Had a really interesting conversation with a doctor here the other day. Basically, it was a (friendly and salient) lecture about white kids 'going native' in Africa. 'Going native' in this conversation pertained specifically to internationals opting not to take malaria meds when living in endemic zones, making me part of the subject; the white kids.
To take malarial prophylactics or not is a tough decision when you plan to live in a malarial region for the long term. On the one hand you have the side affects of taking the preventative drugs. Long term affects not noticeable on the daily, like wear on the liver or pancreas, and short termers that can range from sun sensitivity to depression to manic dreams to yeast infections all factor into deciding not to take them regularly.
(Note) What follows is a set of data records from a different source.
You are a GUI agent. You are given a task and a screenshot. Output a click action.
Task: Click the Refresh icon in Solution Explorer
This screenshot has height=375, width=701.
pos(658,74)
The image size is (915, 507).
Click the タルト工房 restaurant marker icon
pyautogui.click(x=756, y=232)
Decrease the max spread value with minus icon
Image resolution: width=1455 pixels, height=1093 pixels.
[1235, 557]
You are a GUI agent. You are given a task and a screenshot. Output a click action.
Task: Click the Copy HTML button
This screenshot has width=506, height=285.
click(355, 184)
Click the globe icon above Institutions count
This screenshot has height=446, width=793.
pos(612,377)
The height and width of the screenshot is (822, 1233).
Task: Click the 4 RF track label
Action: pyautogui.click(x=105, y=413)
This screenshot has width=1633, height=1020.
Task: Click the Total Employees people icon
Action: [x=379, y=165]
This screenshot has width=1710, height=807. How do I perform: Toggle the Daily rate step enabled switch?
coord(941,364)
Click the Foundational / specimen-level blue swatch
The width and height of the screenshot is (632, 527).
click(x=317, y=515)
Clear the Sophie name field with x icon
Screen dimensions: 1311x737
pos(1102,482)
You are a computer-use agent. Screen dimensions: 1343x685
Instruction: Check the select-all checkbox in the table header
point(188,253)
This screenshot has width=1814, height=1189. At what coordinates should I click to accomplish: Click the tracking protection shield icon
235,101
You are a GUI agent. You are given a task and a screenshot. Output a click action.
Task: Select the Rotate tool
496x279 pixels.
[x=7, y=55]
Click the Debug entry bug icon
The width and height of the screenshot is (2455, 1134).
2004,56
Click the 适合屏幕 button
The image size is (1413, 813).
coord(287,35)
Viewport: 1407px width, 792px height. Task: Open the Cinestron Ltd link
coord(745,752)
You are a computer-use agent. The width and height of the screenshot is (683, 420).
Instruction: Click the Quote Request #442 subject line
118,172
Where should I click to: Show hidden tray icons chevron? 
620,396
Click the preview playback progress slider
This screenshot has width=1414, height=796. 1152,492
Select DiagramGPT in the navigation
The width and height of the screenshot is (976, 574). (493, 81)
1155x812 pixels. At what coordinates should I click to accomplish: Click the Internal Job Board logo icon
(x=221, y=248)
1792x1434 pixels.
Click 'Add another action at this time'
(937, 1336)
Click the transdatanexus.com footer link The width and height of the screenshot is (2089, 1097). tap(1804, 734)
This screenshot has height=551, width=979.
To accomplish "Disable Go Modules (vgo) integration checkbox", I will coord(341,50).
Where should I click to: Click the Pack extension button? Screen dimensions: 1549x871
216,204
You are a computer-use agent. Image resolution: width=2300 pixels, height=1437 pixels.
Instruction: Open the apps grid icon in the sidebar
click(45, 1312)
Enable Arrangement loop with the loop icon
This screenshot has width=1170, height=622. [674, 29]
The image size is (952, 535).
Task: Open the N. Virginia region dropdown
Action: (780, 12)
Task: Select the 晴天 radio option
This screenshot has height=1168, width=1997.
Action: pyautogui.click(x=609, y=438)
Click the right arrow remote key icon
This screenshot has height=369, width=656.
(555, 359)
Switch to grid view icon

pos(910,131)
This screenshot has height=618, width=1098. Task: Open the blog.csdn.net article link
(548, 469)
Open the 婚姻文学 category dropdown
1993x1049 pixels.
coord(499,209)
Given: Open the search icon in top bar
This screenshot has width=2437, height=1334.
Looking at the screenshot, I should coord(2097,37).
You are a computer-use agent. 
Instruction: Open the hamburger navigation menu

But, on the other hand, you have malaria. Being beaten down twice - one gentle beating, one fairly severe - in three weeks by the parasitic demon brought in the question of how smart that approach really is. Having intense fever, cold sweats, severe exhaustion and the like for 3 - 4 days sucks the life out of you almost as hard as the drugs to exorcise the beast: artesonate (ACT) taken with amodaquine is the recommended dosage here. The chest infection I developed after this, and a brief scare that the drugs failed and it had become cerebral malaria add other unpleasant dimensions.
Which brought me to the doc.
His argument was as such: While it is true that not a huge percentage of otherwise healthy Liberian adults die from malaria, this means nothing to someone who grew up in Canada (where the mosquitoes be plenty, but not dangerous). Infant mortality rate and death of kids under 5 in Liberia have been among the world's worst 5 for years, says UNICEF. Though not all due to malaria, the disease does account for a large percentage of these deaths, and children make up the bulk of the almost 1 million malarial deaths worldwide. Thus, stands the argument, those that make it through to adulthood are naturally stronger in relation to malaria. Canadians, Americans and Eurpoeans, having largely rid their continents of the disease centuries ago, are naturally weak, leaving them exponentially more susceptible to the consequences of gittin' bit by the wrong 'skeeter.
I'd always thought of it along the lines of if anti-malarials give you hard time, you are careful and go to the doc whenever the early signs show up, it should be fine. Now I am reconsidering.